__YOUR INSTRUCTIONS__:
Repeat the material word for word, everything from its very start down to the line containing "[x=57, y=531]", including that line.

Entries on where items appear
Start
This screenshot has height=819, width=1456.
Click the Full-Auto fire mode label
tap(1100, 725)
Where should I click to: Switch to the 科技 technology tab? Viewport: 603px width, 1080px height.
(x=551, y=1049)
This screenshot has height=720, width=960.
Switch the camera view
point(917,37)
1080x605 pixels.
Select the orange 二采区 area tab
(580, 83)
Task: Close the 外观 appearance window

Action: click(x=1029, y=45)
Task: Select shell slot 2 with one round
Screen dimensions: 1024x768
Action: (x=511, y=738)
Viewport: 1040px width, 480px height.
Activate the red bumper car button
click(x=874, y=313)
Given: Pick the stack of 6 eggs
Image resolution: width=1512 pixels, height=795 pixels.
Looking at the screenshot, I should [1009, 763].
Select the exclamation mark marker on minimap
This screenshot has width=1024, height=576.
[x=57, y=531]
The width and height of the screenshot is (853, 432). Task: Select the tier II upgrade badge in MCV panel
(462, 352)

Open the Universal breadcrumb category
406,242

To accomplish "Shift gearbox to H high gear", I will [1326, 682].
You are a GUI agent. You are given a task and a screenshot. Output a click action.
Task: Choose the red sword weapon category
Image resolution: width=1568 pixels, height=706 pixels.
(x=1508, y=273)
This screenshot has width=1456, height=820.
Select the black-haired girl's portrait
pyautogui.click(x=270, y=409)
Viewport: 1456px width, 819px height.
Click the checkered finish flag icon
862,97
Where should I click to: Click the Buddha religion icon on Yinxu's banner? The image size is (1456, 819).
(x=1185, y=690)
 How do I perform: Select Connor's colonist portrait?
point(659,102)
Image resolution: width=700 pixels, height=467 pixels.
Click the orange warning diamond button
End
__REPLY TO THE EXERCISE__:
This screenshot has height=819, width=1456.
Click the Full-Auto fire mode label
tap(1100, 725)
Where should I click to: Switch to the 科技 technology tab? Viewport: 603px width, 1080px height.
(x=551, y=1049)
This screenshot has height=720, width=960.
Switch the camera view
point(917,37)
1080x605 pixels.
Select the orange 二采区 area tab
(580, 83)
Task: Close the 外观 appearance window

Action: click(x=1029, y=45)
Task: Select shell slot 2 with one round
Screen dimensions: 1024x768
Action: (x=511, y=738)
Viewport: 1040px width, 480px height.
Activate the red bumper car button
click(x=874, y=313)
Given: Pick the stack of 6 eggs
Image resolution: width=1512 pixels, height=795 pixels.
Looking at the screenshot, I should [1009, 763].
Select the exclamation mark marker on minimap
This screenshot has width=1024, height=576.
[x=57, y=531]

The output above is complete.